Anthony Braxton

Doris Duke Artist Award, 2013

Middletown, CT

Anthony Braxton has established an influential 50-year legacy as a composer, saxophonist, educator, and philosopher. Influenced by Albert Ayler and Warne Marsh as much as John Cage and Iannis Xenakis, he has redefined boundaries in music and jazz. He received a MacArthur Fellowship in 1994, and nearly two decades later, he is still highly invested in massive installation projects; and the operation of his nonprofit arts organization, the Tri-Centric Foundation, which sustains his voluminous archives and recently launched the New Braxton House imprint. He was a Professor of Music at Wesleyan University for over 20 years. An original member of the Association for the Advancement of Creative Musicians in Chicago, he has created a vast body of work including: the creation of a unique musical system, with its own classifications and graphics-based language; landmark solo and quartet performances from the 1960s–1980s; cycles of interconnected Trillium operas; music for 100 tubas; a day-long installation Sonic Genome Project; and a 2012 four-day Tri-Centric Festival retrospective of his work. Braxton was named a 2014 NEA Jazz Master.
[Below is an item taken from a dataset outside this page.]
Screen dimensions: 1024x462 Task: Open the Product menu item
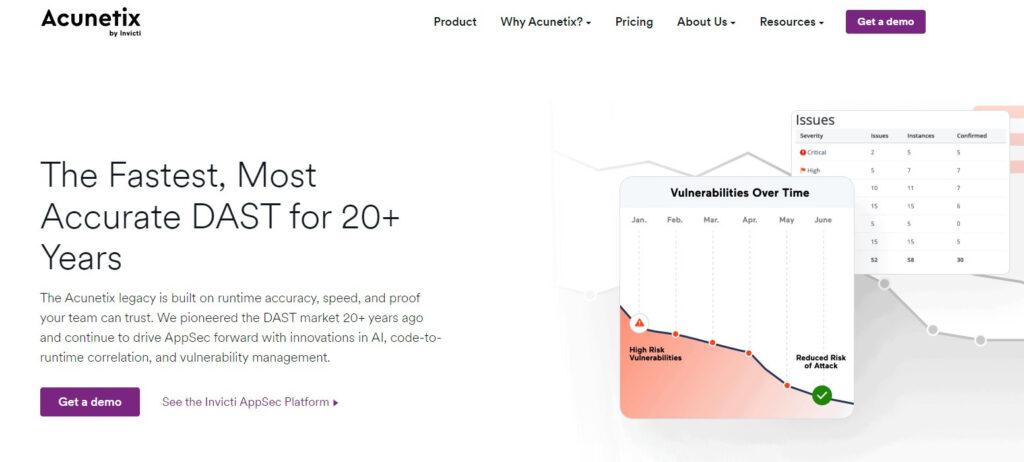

  • Photo Credit: Carolyn Wachnicki
  • Anthony Braxton and 12+1TET performing Composition 355, 2012
  • Excerpt from Trillium E, 2010
  • Composition Number 368m (circa 2007)

What are the creative challenges you face as an artist?

The creative challenges I face as an artist start with the effective use of time, research, and development. At the age of sixty-seven, the subject of time is a “recognition factor” that acknowledges there is much creative work to do in an ever decreasing time space—and as such, my future music work will seek to emphasize those projects that best give insight into the “interconnected and exploratory features” of my music model (system). My plan is to focus on a) completing the Trillium opera complex’s music, b) refining and extending the three-dimensional experience possibilities of the Sonic Genome fantasy environment, and c) further exploring the organic and symbolic connections of my work to meet the needs of the “friendly experiencer”: that being the aspirations of the individual, group, and community. From the beginning, my hope was to create an “experience world” that would take advantage of the changing state of dynamic technology and composite spiritualism—moving towards a holistic and symbolic “creative universe” that would allow for three-dimensional realizations (i.e. fusion) and composite unity. Hooray for music and positive hope.